# WHAT YOU NEED TO DO:
Beginning with the line that holds "Click the Today button" in the data below, give again every line through the one that holds "Task: Click the Lokale Benutzer group icon", exactly as written.

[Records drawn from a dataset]

______________________________

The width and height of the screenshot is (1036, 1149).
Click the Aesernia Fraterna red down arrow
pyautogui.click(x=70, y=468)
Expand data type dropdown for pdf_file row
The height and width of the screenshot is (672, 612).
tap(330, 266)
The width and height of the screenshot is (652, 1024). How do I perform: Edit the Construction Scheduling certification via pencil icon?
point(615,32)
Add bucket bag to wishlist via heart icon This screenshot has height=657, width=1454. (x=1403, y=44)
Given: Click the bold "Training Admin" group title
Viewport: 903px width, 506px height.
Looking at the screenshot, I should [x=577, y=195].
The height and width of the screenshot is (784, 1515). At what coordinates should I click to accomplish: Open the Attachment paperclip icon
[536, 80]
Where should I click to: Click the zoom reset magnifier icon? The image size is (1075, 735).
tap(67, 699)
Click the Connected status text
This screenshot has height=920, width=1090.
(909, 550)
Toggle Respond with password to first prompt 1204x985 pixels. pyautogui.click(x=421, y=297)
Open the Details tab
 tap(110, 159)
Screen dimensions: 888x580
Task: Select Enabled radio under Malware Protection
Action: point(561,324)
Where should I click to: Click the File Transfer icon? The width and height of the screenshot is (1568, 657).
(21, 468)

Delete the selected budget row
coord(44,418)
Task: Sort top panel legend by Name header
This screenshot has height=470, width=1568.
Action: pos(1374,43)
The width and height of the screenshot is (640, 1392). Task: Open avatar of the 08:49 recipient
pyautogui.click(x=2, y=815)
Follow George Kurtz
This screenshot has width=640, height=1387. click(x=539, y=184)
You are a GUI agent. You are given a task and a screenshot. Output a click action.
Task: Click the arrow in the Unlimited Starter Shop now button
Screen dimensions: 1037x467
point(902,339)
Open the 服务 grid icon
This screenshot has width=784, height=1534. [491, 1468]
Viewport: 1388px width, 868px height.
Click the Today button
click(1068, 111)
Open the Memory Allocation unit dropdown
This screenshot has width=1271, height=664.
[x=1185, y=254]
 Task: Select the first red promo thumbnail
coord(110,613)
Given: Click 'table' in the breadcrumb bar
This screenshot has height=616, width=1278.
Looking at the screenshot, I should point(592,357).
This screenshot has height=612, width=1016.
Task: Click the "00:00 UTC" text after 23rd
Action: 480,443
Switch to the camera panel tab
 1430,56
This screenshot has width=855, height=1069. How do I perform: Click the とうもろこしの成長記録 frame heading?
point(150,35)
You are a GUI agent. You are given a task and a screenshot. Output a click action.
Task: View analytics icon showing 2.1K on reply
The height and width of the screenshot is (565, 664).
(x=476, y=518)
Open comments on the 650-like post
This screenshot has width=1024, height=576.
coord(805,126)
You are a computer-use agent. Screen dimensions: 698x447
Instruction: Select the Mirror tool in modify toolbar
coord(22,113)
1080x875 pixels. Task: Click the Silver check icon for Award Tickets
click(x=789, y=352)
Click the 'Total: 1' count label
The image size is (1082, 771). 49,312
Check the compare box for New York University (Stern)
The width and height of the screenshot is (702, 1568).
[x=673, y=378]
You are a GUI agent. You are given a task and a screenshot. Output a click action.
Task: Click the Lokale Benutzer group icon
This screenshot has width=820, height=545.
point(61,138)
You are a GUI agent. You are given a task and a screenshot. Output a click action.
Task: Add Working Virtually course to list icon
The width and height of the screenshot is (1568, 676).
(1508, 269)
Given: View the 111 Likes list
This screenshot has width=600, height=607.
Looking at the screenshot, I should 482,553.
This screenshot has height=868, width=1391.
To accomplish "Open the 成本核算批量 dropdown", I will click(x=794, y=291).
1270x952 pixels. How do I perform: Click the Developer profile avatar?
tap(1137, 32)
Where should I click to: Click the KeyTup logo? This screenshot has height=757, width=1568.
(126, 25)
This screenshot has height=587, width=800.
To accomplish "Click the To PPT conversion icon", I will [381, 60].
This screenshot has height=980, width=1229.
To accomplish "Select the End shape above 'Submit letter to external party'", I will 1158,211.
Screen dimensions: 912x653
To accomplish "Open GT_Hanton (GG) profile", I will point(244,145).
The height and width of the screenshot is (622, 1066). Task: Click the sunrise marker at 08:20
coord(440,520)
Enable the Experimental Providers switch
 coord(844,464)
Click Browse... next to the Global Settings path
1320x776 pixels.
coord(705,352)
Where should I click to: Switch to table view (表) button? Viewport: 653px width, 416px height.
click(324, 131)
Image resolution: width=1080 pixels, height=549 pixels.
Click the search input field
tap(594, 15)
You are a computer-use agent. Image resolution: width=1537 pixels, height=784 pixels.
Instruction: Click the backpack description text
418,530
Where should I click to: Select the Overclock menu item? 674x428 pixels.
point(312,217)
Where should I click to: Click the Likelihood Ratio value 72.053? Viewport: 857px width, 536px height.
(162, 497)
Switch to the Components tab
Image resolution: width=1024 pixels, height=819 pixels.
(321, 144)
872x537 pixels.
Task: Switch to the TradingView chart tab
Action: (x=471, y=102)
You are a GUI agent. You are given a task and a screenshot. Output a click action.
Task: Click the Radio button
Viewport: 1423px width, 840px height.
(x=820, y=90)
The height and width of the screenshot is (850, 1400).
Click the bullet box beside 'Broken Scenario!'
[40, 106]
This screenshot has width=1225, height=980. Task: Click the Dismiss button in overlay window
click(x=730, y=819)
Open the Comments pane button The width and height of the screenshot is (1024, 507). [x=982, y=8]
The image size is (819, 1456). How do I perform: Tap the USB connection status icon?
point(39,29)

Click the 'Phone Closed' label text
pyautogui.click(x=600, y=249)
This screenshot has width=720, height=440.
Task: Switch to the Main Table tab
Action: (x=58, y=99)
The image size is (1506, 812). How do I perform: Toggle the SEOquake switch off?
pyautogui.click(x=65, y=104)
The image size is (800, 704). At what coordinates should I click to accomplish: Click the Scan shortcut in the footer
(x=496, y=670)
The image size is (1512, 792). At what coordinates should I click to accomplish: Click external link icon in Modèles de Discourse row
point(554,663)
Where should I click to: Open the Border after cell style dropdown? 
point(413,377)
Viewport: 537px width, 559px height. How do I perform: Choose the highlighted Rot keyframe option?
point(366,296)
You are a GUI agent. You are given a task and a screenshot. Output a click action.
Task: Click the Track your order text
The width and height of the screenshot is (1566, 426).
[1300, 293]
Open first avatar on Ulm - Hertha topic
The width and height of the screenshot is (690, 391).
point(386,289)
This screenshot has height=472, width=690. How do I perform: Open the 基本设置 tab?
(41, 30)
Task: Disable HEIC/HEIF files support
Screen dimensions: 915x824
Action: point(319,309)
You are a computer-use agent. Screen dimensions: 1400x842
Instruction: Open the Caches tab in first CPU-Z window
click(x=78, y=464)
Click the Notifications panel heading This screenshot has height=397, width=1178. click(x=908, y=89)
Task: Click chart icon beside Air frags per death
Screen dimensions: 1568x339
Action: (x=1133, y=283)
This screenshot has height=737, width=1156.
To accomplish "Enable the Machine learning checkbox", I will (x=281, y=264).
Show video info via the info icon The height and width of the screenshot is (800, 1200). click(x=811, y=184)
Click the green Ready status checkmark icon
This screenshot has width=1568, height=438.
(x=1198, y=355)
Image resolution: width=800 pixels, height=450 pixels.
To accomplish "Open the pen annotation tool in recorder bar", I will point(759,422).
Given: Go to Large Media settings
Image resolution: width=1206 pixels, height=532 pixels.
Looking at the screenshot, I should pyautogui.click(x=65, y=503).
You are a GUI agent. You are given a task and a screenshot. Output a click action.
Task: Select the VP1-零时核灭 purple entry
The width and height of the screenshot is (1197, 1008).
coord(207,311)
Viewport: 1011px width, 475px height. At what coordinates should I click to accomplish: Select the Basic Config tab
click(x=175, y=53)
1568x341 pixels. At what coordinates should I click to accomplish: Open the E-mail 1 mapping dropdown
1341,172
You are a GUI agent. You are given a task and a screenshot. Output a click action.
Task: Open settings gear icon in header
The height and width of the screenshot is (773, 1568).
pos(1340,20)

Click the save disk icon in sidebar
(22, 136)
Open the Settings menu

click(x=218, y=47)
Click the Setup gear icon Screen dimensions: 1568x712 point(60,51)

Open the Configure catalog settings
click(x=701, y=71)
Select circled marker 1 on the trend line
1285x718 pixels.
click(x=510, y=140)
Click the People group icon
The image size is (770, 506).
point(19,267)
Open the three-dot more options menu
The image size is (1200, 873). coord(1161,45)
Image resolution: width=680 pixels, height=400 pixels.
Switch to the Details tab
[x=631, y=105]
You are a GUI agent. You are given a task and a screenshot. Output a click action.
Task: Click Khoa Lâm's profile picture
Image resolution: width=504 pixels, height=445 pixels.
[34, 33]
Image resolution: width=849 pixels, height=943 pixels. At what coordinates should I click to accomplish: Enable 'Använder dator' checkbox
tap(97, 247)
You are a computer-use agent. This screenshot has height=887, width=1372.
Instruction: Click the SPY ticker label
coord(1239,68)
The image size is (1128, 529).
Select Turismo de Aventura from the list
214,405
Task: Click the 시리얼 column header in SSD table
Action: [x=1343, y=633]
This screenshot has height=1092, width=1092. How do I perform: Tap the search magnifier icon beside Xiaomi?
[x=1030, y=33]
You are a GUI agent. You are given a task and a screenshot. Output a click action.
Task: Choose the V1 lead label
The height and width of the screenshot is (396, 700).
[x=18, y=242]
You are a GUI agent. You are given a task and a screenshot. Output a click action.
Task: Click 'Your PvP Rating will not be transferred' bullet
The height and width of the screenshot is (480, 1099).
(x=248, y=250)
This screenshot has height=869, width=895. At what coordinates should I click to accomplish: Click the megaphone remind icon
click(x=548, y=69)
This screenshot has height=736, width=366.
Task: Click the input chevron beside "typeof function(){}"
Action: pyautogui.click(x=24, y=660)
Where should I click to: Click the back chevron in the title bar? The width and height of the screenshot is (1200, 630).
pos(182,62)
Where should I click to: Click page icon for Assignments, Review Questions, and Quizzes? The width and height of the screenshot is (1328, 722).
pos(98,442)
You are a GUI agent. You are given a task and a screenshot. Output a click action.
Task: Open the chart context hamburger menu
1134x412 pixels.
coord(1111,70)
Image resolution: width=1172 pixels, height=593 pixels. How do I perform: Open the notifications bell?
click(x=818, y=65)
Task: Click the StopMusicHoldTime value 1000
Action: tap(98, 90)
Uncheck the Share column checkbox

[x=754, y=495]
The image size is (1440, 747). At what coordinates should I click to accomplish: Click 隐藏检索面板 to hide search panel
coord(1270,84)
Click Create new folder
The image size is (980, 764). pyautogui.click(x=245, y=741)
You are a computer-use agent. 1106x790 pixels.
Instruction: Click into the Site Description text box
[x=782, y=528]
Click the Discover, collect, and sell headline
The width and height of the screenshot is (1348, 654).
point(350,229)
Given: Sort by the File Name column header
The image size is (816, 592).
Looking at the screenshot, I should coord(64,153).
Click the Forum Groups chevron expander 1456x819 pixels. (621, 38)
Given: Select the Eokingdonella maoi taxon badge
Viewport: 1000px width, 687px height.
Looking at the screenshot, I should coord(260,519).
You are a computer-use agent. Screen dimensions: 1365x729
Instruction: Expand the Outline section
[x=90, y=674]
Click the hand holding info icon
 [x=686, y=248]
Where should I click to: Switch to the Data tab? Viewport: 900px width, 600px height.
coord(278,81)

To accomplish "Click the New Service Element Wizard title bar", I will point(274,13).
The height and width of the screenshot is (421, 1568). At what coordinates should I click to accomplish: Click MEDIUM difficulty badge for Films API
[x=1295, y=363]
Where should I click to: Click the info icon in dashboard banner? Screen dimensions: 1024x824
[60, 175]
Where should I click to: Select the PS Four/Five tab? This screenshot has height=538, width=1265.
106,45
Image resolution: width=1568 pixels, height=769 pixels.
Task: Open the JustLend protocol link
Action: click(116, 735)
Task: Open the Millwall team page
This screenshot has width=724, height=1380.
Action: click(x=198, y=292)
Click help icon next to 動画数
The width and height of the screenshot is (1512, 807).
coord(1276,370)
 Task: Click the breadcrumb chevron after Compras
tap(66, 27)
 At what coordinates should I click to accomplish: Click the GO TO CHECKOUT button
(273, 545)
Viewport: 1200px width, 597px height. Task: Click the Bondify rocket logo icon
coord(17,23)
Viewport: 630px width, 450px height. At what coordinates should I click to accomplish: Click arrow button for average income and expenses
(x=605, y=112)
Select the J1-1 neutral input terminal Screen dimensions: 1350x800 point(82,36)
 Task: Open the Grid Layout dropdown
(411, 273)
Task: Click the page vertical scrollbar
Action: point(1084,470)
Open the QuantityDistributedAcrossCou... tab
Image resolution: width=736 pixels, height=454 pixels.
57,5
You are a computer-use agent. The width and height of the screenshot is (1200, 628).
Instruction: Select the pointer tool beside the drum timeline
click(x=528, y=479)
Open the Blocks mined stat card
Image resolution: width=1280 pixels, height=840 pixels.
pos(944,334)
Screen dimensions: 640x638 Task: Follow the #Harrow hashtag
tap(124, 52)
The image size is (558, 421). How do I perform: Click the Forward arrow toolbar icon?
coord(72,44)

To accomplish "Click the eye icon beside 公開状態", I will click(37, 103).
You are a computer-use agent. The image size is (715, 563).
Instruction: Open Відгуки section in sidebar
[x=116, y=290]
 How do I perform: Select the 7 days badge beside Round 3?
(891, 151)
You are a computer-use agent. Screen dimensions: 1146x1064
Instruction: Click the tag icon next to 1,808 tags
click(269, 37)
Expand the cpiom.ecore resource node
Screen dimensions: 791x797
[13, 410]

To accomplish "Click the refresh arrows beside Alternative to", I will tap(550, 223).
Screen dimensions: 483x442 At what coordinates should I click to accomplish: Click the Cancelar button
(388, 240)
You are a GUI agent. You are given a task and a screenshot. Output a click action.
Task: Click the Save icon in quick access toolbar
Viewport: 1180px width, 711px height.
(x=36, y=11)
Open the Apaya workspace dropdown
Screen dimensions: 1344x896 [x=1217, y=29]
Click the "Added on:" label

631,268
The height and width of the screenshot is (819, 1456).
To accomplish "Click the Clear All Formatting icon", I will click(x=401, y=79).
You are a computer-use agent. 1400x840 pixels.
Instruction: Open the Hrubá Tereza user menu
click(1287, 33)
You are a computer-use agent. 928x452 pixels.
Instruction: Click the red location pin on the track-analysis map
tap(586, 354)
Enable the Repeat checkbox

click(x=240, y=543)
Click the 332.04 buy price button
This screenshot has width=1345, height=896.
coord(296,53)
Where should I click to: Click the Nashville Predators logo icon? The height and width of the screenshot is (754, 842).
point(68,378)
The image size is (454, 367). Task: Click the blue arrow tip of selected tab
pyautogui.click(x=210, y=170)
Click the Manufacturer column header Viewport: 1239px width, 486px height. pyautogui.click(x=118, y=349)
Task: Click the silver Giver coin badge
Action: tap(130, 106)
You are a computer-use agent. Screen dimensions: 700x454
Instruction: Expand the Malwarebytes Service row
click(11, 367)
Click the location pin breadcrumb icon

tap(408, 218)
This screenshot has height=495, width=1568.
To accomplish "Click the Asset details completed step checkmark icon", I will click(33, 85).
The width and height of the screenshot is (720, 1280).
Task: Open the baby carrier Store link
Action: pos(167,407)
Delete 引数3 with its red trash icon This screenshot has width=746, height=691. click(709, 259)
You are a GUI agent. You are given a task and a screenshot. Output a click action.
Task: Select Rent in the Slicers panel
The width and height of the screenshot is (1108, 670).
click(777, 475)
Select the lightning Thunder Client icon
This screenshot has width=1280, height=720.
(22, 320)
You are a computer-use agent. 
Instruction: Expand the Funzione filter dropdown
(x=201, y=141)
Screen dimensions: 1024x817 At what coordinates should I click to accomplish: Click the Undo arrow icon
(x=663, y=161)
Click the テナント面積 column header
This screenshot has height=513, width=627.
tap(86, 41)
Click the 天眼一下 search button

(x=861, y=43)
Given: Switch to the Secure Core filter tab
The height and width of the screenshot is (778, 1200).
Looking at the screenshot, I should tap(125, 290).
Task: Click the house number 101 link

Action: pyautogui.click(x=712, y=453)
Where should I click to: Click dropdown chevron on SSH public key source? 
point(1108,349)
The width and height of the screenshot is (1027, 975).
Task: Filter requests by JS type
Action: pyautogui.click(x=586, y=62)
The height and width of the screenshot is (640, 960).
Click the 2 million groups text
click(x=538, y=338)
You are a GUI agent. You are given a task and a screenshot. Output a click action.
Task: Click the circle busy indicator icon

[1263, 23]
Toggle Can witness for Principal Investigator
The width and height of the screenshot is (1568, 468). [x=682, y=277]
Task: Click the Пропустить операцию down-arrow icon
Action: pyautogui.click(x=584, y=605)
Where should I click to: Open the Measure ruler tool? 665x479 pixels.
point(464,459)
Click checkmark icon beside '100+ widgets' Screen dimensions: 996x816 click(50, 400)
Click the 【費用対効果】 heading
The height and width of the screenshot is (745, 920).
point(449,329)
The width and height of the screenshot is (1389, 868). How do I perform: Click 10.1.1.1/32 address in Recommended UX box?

______________________________

# TASK SOLUTION:
Click the Today button
click(1068, 111)
Open the Memory Allocation unit dropdown
This screenshot has width=1271, height=664.
[x=1185, y=254]
 Task: Select the first red promo thumbnail
coord(110,613)
Given: Click 'table' in the breadcrumb bar
This screenshot has height=616, width=1278.
Looking at the screenshot, I should point(592,357).
This screenshot has height=612, width=1016.
Task: Click the "00:00 UTC" text after 23rd
Action: 480,443
Switch to the camera panel tab
 1430,56
This screenshot has width=855, height=1069. How do I perform: Click the とうもろこしの成長記録 frame heading?
point(150,35)
You are a GUI agent. You are given a task and a screenshot. Output a click action.
Task: View analytics icon showing 2.1K on reply
The height and width of the screenshot is (565, 664).
(x=476, y=518)
Open comments on the 650-like post
This screenshot has width=1024, height=576.
coord(805,126)
You are a computer-use agent. Screen dimensions: 698x447
Instruction: Select the Mirror tool in modify toolbar
coord(22,113)
1080x875 pixels. Task: Click the Silver check icon for Award Tickets
click(x=789, y=352)
Click the 'Total: 1' count label
The image size is (1082, 771). 49,312
Check the compare box for New York University (Stern)
The width and height of the screenshot is (702, 1568).
[x=673, y=378]
You are a GUI agent. You are given a task and a screenshot. Output a click action.
Task: Click the Lokale Benutzer group icon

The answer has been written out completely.